A: Understanding that we do not know the future is such a simple statement, but it's so important. Investors do better where risk management is a conscious part of the process. Maximizing return is a strategy that makes sense only in very specific circumstances. In general, survival is the only road to riches. Let me say that again: Survival is the only road to riches. You should try to maximize return only if losses would not threaten your survival and if you have a compelling future need for the extra gains you might earn.
The riskiest moment is when you're right. That's when you're in the most trouble, because you tend to overstay the good decisions. So, in many ways, it's better not to be so right. That's what diversification is for. It's an explicit recognition of ignorance. And I view diversification not only as a survival strategy but as an aggressive strategy, because the next windfall might come from a surprising place. I want to make sure I'm exposed to it. Somebody once said that if you're comfortable with everything you own, you're not diversified. I think you should have a small allocation to gold, to foreign currency, to TIPS [Treasury Inflation-Protected Securities].

▶ **Set tasks**
• A. Answer the following questions using the passage on investment risk.
(i) What does the passage call the only road to riches?
(ii) According to the passage, when is the riskiest moment?
(iii) To which holdings does the speaker suggest making a small allocation?
• B. Write a continuation of the passage on investment risk, beginning after its final sentence.

▶ **Data segment**
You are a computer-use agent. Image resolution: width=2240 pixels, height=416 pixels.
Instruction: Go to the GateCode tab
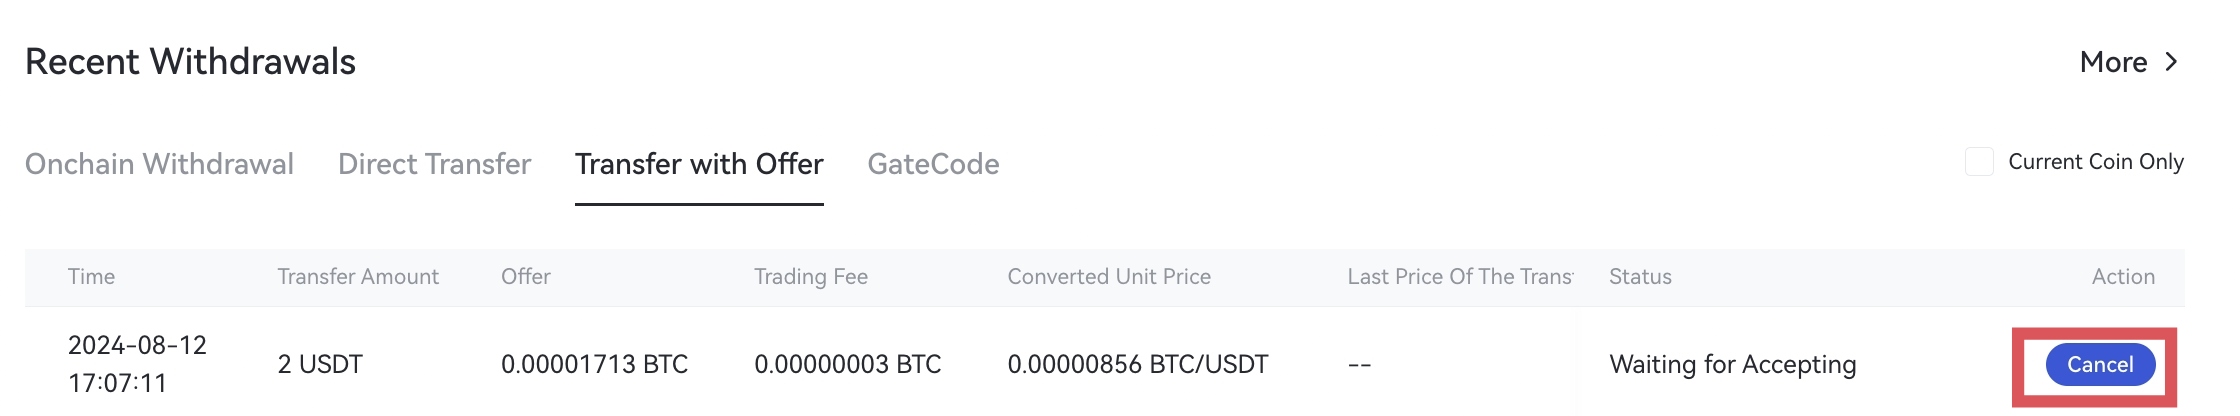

▶ **Answer list**
• A.
(i) Survival.
(ii) When you're right.
(iii) Gold, foreign currency, and TIPS (Treasury Inflation-Protected Securities).

• B.
Can you manage yourself in a bubble, and can you manage yourself on the other side? It's very easy to say yes when you haven't been there. But it's very hot in that oven. And can you save your ego, as well as your wealth? I think I might have just said something important. Your wealth is like your children -- the primary link between your present and the future. You should try to think about it in the same way. You want your children to have freedom but you also want them to be good people who can take care of themselves. You don't want to blow it, because you don't get a second chance. When you invest, it's not your wealth today, but it's your future that you're really managing.
 
Unquote:-

Who said above?

Definitely won't be WB.

Yet he had done quite well too.

Means what?
WB:-

1) Rule # 1, do not lose money.
2) Rule # 2, refer to # 1.
3) Not until you can manage your emotions, you can manage your money.

Truism of Investments.
A) Buying a security is buying RISK not Return
B) You can control RISK (to a certain level, hopefully only.) But definitely not the outcome of the Return.

NB:-
My signature is meant for psychoing myself. No offence to anyone. i am trying not to lose money unnecessary anymore.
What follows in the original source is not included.